Chaos and Lightning

Just a random brain dump about what Reliability Fitness have been up to with Chaos Engineering.

Hi I'm Eric Dobbs. I joined Reliability Fitness in early November. You may know me as the guy who makes a lot of noise about learning from incidents. I also teach aikido which means one of the things I do for fun is get knocked down and get back up again. A lot.

Chaos is where we sail.

It isn't about creating chaos. It is about admitting that Chaos is where we sail. We're rebuilding our ship at sea, way out, off the charts, where there be dragons.

We create controlled incidents where we get to skip the discovery process of finding out what broke and focus our attention on all of the peripheral side effects. That changes what we can learn compared to learning from incidents.

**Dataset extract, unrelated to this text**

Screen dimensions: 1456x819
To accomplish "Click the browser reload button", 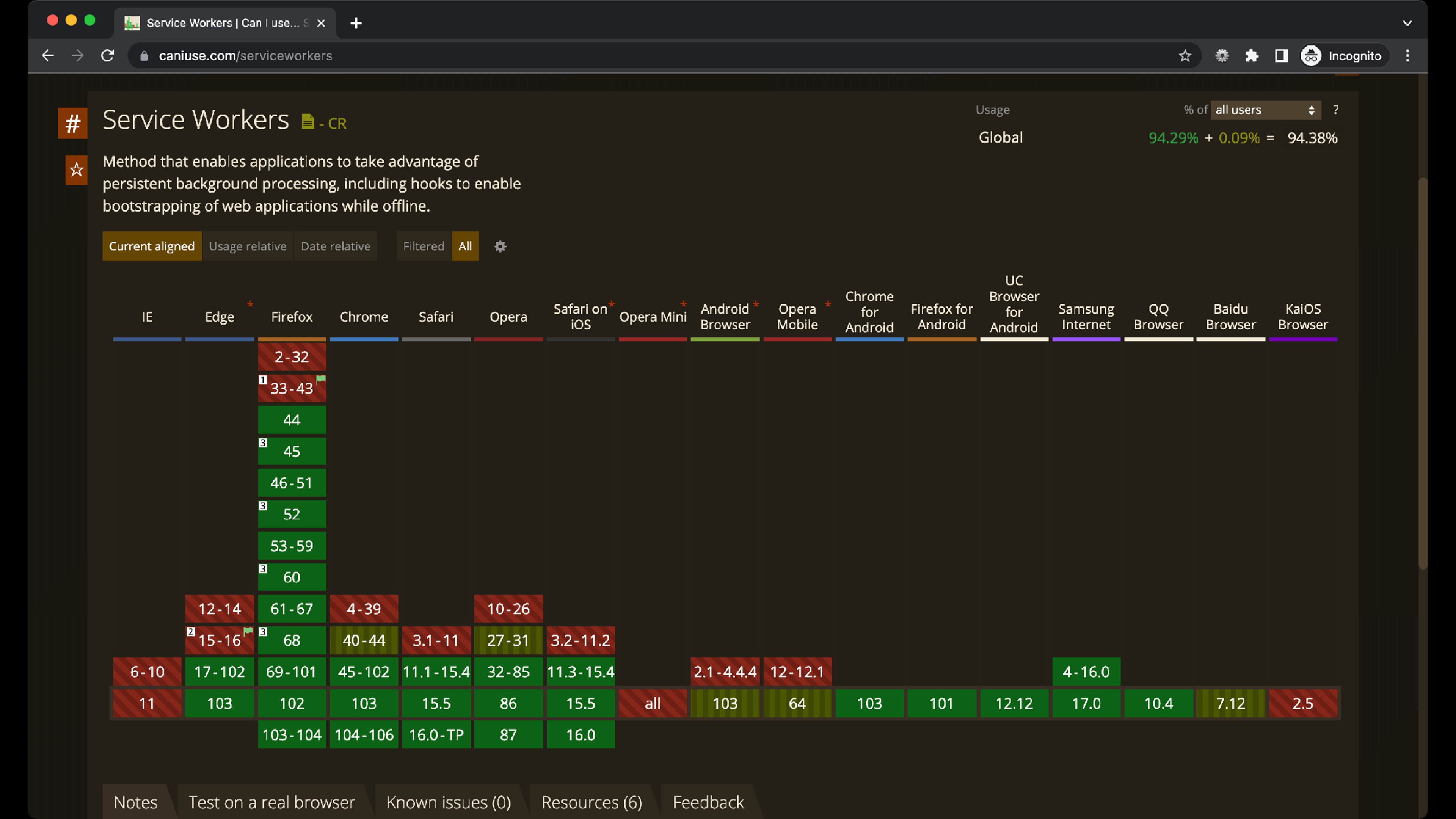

We can also start the incident knowing where to be looking. We can prepare our dashboards and alerting with specific hypotheses about expected failures. There are likely to be surprises that teach us things.

Two core questions to ask when designing experiments. What do we think will surprise us? How will we know?

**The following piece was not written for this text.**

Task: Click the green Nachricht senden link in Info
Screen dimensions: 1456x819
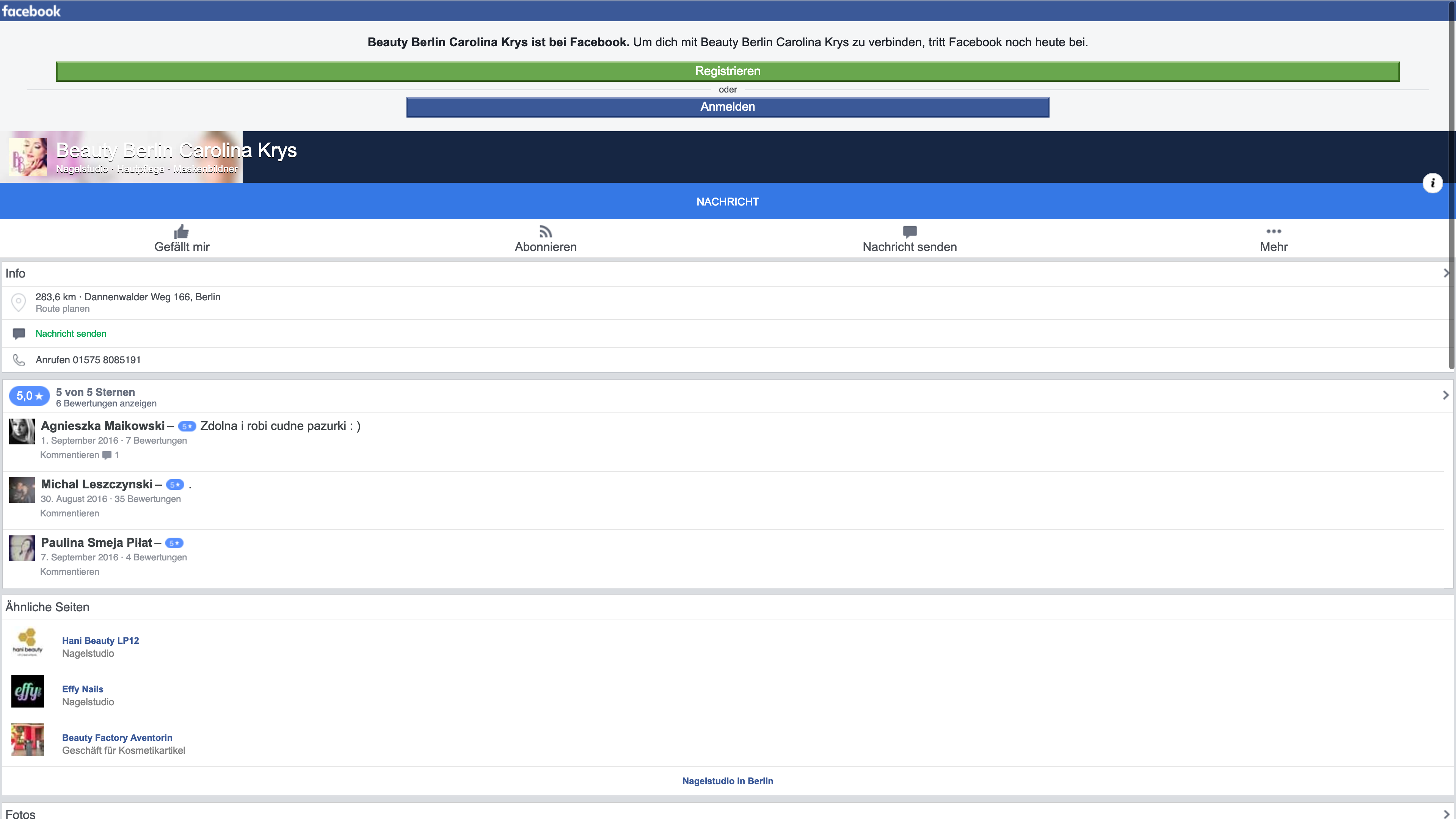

Two core questions to ask during and after the experiment. What actually surprised us? Does this change how we are prioritizing our work?

Chaos Engineering is a tool to help us proactively discover latent risks and surprising combinations of behaviors. It is also a way to exercise our observability and monitoring—which of our dashboards help us and which don't.

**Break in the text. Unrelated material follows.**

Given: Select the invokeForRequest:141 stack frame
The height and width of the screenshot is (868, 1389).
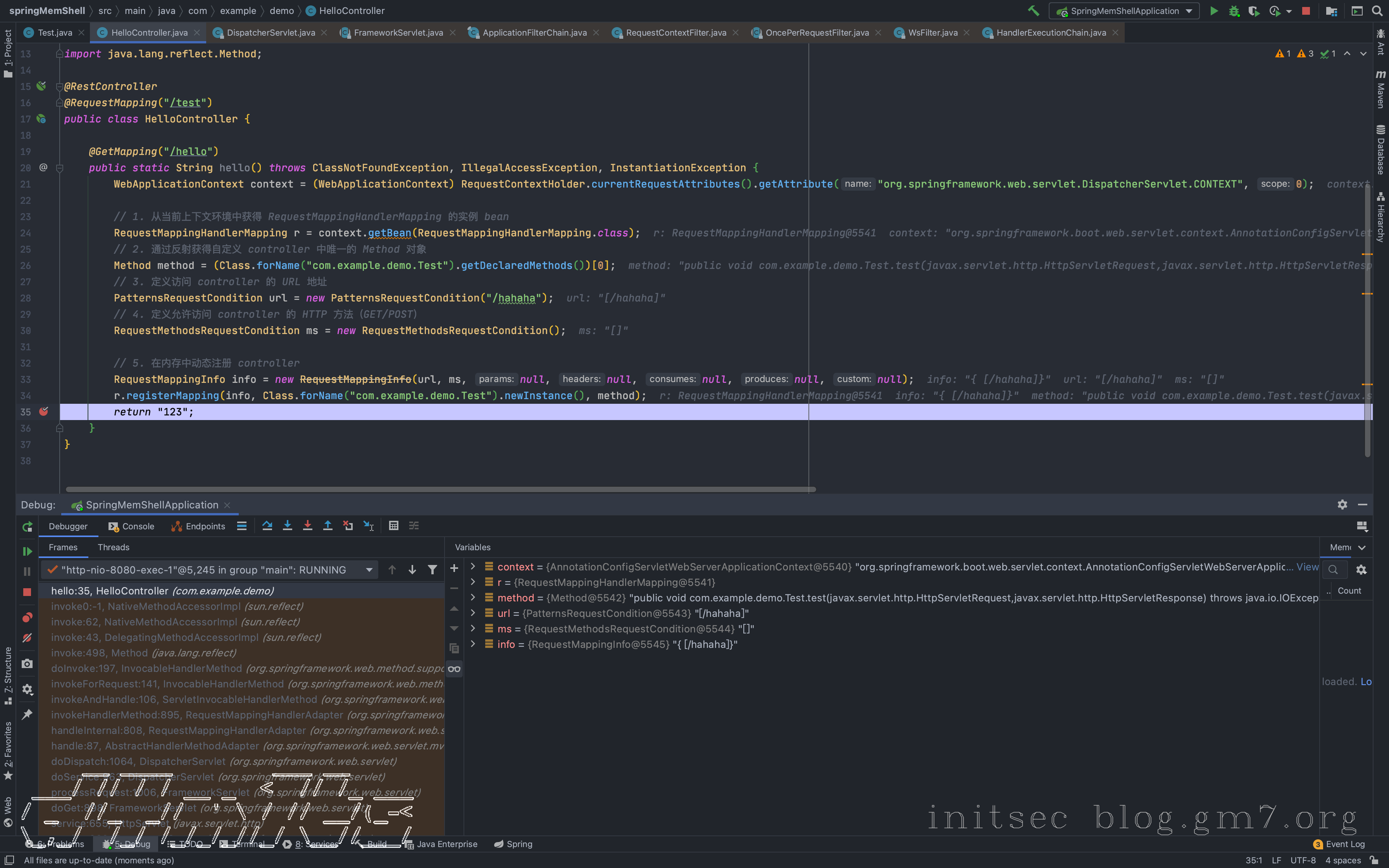Looking at the screenshot, I should click(x=167, y=684).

What we're going to do with Gremlin. One (or two) kind of attack: introducing latency or creating a network blackhole around a service. 1) Resource attacks like CPU & RAM & Disk are hard to control with Gremlin in our Mesos/Marathon clusters. 2) The impact they have on other systems is generally latency anyway. The other obvious attacks of broken payloads are probably better covered in unit tests—less costly investment.

One core mechanic for limiting blast radius is to introduce the latency on the client side of a client-server relationship. Then other clients of that service do not have to suffer from the experiment. Obviously, services downstream of that consumer should expect symptoms.

What else? We want to take a close look at chaos panda and start building skills across the org designing experiments for latency in nerdlets and nerdpacks.

If we just add to the list of problems we already ignore and defer and postpone, then it's a wasted investment. You'd do better to spend that time working down your existing risk matrix. You have a risk matrix, right?

What do we hope to learn? Key thing is to get some confirmation about where we have existing robustness. For example, it should be easy for us to automate killing some services in container fabric 'cos we know mesos is good at restarting them.

Note for people outside of New Relic. Chaos Panda is an internal tool for introducing fault injection into the GraphQL ecosystem within New Relic. Nerdlets and Nerdpacks are components built to work within the programable corners of NewRelic One.